Pegaruh BTS terlihat dari penggemar yang tersebar di berbagai negara, serta konsernya yang dipenuhi banyak penonton. Korean Wave atau Hallyu tersebut merupakan salah satu sumber terbesar perekonomian Korea. Prof Kim menyebut, selain musik, sektor budaya lain, seperti film, makanan dan kecantikan juga berkembang pesat. “Ini ditandai dengan beauty product dari Korea yang sudah mulai dikenali bahkan dipakai oleh orang di berbagai negara. Jadi, masyarakat dunia menjadi tertarik untuk mengenali Korea.
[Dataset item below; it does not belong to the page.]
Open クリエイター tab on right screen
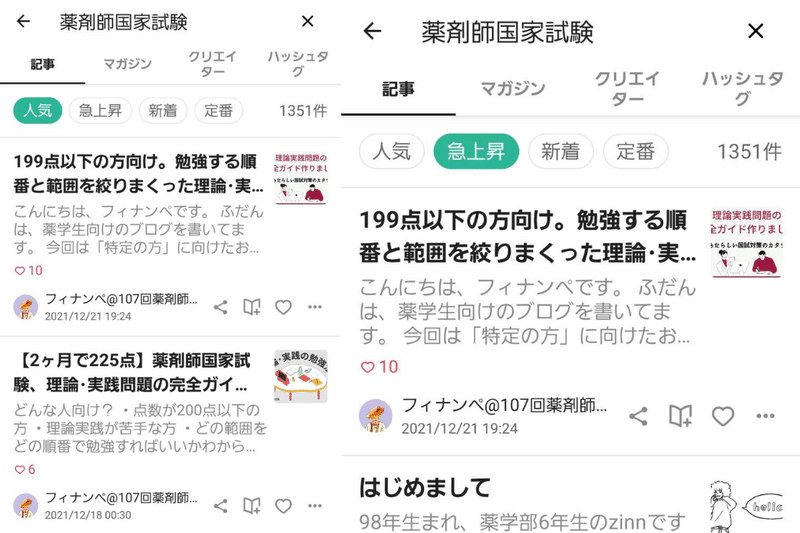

Ini menjadi soft power dari Korea Selatan,” kata Prof Kim.
Pada sesi terakhir, narasumber membahas hubungan diplomasi antara Indonesia dan Korea Selatan. Hubungan Strategis Khusus Korea-Indonesia ini dinilai oleh Prof Cho Wondeuk dari Center for ASEAN-Indian Studies, Korean National Diplomatic Academy, sebagai motivasi dan intensif yang kuat untuk meningkatkan kerja sama di antara kekuatan menengah di wilayah tersebut, khususnya di antara Korea Selatan dan Indonesia. Indonesia bagi negara seperti Korea Selatan merupakan mitra strategis yang sangat diperlukan di Kawasan Indo-Pasifik dalam hal keamanan dan ekonomi.
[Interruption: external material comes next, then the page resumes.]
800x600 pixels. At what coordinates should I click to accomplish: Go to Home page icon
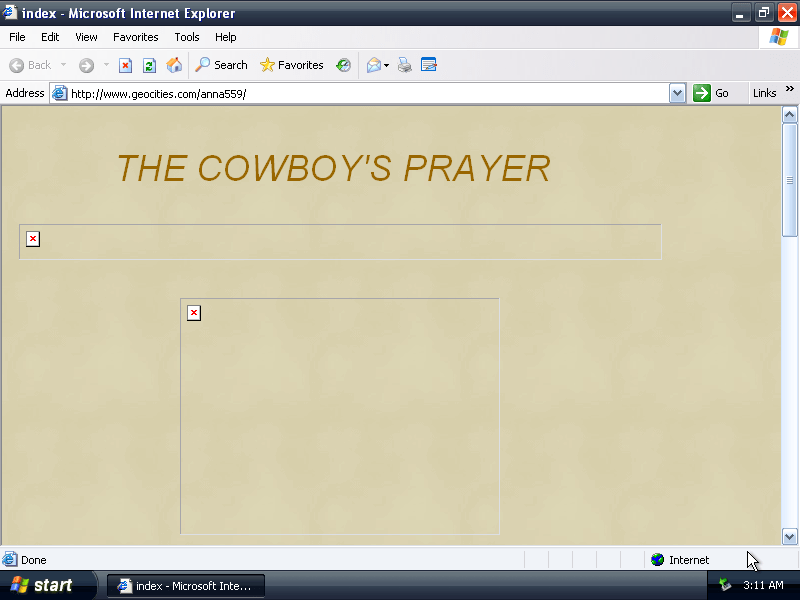coord(174,65)
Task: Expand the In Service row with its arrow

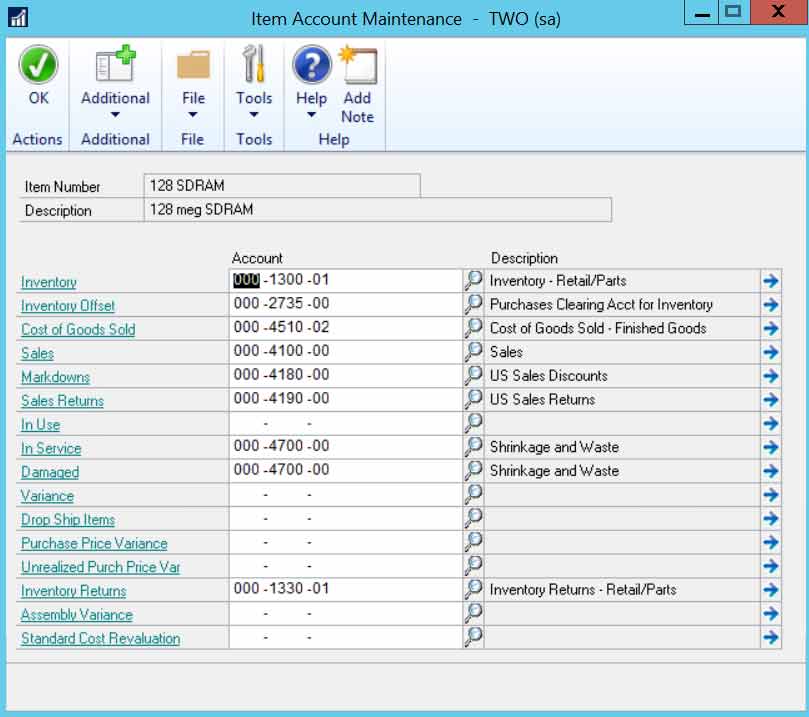Action: (770, 446)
Menurut Vahd Nabyl, ada beberapa hal terkait sektor potensial dari Indonesia guna dikembangkan bersama Korea Selatan. Pertama, mekanisme pertahanan dan keamanan. Kedua, perjanjian kemitraan ekonomi komprehensif Indonesia-Korea, termasuk perdagangan barang dan perdagangan jasa. Ketiga, penguatan hubungan bilateral dan peningkatan kerja sama dalam mengatasi permasalahan daerah. Selain itu, keduanya juga dapat mempromosikan perdamaian dan stabilitas di kawasan negara dan sekitarnya.
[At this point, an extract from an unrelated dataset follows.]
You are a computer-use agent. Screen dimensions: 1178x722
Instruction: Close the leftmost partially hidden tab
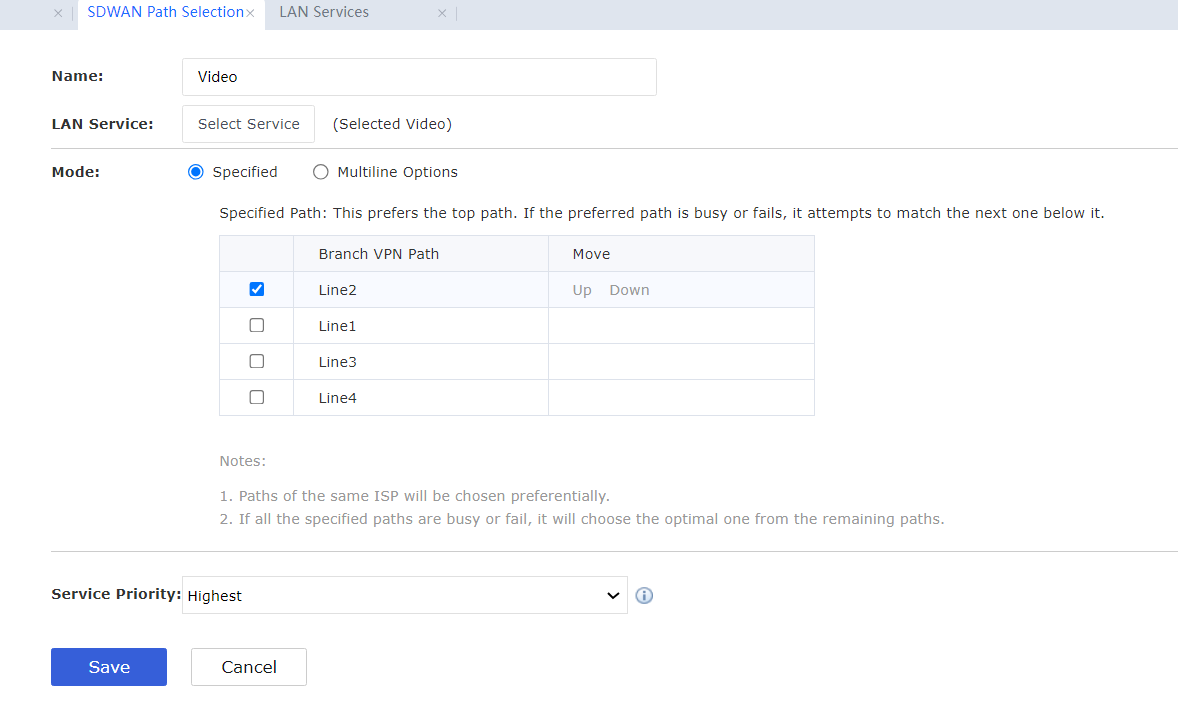click(x=58, y=14)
Diskusi yang melibatkan akademisi, peneliti, praktisi, dan pemerintah ini juga menghadirkan tiga chair, yaitu Prof Koh Young Hun (Hankuk University of Foreign Studies), Endah Triastuti, Ph.D (FISIP UI), dan Dwi Ardhanariswari Sundrijo, PhD (FISIP UI); serta enam discussant (pembahas), yaitu Prof Shin Young Duk (Universitas Pendidikan Indonesia), Dr Zaini (FIB UI), Prof Rha Kyungsoo (Gakushuin Women’s College, Tokyo), Anggia Utami Dewi, PhD (FISIP Universitas
Padjajaran), Prof Ko Young Kyung (ASEAN Center), dan Prof Evi Fitriani (FISIP UI).